Avenue of the Dwarfs
Imagine hiking up a steep trail, zigzagging along the switch-backs, until you finally ascend to the top of a ridge. As you stand there, you begin to look around, enjoying the distant views and surroundings, until your eyes come to rest on a stand of bean-pole trees behind you. Upon closer inspection, you notice that these trees have the familiar collection of feather-shaped shade needles and spiny sun needles of the coast redwood, but they are lime-green.
This closely packed stand of thousands of trees average about 4 to 5 inches in diameter and are stunted in height. They currently range to about 25 feet tall. The bark of these trees, while gray in color, otherwise closely resembles - in miniature - the bark of the coast redwoods (Sequoia Sempervirens) and is spongy to the touch.
What you have found is Quail Hollow Ranch’s very healthy-looking dwarf redwood grove, or pygmy redwood forest, along the upper end of the ‘Sunset Trail’, which could be referred to as ‘The Avenue of the Dwarfs’, in this very sandy Ben Lomond Mountain Range.
What you see here is what happens when a towering coast redwood is allowed to grow in impoverished hardpan soils, near 1,000 feet elevation, with no source of water other than winter rains and sporadic light summer fog. This causes stunted growth and altered color. The shallow root system of the redwoods are an advantage in these superficial soils. However, when soils are limited, they result in stunted tree growth.

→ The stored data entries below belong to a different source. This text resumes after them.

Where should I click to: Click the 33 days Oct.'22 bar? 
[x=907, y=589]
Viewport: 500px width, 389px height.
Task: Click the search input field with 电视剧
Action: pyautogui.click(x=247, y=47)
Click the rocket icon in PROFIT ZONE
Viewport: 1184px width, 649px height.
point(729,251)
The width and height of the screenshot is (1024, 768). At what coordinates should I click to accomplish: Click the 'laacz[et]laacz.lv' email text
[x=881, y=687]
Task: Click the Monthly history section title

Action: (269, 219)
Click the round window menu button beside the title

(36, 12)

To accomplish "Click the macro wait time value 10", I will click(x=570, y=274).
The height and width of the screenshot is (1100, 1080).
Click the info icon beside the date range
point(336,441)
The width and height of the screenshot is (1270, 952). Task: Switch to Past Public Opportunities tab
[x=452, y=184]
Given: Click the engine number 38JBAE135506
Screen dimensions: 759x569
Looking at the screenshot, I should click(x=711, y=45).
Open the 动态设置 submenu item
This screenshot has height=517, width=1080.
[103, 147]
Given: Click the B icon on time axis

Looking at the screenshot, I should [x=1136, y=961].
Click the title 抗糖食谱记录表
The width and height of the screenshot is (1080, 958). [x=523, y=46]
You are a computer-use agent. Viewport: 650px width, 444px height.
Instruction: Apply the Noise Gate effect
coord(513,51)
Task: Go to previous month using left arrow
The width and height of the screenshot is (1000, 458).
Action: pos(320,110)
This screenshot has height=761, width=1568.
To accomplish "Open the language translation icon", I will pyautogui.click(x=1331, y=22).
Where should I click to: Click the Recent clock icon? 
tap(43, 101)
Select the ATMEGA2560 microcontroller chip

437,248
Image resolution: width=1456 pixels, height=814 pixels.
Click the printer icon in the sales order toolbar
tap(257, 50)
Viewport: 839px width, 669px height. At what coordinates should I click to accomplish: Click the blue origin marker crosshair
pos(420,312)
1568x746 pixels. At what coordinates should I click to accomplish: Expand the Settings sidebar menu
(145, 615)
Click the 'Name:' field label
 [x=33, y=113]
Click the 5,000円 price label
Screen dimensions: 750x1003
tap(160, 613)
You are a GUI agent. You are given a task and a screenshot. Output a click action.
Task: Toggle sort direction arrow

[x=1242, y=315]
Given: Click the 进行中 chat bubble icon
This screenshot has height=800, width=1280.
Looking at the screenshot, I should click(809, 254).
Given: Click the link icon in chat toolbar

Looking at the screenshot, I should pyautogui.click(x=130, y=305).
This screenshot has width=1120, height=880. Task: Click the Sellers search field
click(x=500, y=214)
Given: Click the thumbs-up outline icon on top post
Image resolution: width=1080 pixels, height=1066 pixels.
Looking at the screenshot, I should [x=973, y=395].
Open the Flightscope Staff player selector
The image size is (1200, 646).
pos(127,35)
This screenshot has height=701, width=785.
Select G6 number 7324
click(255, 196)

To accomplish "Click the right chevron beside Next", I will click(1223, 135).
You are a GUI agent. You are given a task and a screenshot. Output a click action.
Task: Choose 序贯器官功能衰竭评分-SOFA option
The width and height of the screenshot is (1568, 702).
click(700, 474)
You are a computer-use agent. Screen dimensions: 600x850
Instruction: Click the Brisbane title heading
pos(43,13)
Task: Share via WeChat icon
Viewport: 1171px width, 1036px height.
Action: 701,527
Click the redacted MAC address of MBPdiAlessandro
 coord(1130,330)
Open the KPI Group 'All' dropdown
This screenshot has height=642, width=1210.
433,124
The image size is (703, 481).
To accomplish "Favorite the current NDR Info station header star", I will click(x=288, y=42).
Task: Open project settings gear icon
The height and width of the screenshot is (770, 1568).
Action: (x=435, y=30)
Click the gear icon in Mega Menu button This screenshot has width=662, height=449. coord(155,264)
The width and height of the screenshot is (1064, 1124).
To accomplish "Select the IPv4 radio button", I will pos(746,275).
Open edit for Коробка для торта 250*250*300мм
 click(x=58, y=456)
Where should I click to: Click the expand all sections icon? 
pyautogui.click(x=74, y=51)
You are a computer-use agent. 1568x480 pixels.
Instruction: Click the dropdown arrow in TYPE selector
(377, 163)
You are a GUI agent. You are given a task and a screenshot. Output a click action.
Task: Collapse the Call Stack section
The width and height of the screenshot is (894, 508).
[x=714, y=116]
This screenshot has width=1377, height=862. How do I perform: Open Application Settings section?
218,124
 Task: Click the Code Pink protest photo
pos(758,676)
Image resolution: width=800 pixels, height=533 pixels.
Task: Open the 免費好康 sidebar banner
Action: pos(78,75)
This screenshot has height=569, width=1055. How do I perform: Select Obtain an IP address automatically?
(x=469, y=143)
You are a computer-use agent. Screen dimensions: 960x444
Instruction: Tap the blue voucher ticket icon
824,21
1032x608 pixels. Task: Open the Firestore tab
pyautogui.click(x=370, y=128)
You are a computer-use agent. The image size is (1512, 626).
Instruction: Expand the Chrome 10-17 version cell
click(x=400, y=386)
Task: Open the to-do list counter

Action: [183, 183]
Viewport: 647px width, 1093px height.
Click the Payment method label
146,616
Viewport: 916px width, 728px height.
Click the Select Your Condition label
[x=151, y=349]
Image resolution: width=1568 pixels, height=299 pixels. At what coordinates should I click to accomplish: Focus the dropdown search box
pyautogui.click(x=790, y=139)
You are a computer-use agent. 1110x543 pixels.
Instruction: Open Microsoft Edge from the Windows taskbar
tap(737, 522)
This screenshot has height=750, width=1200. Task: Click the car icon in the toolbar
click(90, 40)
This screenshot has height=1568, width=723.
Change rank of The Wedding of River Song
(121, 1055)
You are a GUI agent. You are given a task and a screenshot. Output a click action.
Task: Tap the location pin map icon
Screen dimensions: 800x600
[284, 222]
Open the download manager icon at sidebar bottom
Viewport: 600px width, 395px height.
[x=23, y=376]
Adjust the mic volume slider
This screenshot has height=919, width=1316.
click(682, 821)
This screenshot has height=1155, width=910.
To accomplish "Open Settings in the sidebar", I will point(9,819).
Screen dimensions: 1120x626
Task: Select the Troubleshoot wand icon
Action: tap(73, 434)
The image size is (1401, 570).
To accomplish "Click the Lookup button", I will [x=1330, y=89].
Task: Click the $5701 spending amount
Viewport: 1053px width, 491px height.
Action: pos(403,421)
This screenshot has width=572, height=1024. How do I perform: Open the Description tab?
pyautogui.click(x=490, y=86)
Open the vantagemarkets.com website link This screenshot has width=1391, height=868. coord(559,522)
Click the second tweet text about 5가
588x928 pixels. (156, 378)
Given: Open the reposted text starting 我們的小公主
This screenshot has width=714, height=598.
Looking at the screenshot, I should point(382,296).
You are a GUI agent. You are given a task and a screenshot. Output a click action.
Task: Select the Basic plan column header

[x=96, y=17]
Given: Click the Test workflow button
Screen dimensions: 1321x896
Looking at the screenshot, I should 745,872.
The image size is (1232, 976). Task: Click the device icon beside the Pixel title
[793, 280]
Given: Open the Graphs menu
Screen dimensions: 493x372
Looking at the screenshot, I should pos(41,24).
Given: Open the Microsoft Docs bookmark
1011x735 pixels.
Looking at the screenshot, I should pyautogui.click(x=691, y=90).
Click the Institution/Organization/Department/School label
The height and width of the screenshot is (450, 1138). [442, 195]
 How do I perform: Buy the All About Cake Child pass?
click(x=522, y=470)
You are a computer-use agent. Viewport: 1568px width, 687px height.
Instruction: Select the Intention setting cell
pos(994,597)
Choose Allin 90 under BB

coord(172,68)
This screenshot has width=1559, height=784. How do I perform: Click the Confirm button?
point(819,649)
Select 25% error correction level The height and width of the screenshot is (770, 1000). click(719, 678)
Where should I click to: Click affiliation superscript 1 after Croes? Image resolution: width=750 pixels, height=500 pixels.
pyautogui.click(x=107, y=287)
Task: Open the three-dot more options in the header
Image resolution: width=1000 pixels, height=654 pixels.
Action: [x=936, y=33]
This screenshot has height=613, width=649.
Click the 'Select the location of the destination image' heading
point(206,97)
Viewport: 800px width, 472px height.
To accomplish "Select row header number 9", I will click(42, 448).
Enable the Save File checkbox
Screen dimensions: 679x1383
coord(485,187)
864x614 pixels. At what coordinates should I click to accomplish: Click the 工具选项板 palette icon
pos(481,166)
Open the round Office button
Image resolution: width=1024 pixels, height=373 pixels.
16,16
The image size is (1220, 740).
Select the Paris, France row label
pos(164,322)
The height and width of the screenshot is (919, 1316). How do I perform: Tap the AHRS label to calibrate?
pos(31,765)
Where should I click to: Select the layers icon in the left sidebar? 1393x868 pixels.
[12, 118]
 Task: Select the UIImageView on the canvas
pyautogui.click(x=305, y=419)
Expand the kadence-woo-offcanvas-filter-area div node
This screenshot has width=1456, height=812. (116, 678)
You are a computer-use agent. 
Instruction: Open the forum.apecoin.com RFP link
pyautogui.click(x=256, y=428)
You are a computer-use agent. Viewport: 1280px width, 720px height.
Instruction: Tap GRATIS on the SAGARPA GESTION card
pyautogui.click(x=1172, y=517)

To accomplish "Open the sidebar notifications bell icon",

In your typical pygmy forest, trees can grow centuries old, yet remain a mere ten feet tall. Stunted growth may be caused by extreme ph levels, poor drainage, low oxygen levels, or poor nutrient levels. In this stand, the trees may be fairly young, and with time they may acquire a gnarled appearance yet maintain their small stature. Little is known of this dwarf redwood stand, but with time, as the trees mature and more study provides additional information, we may come to discover the hidden secrets of this unique habitat.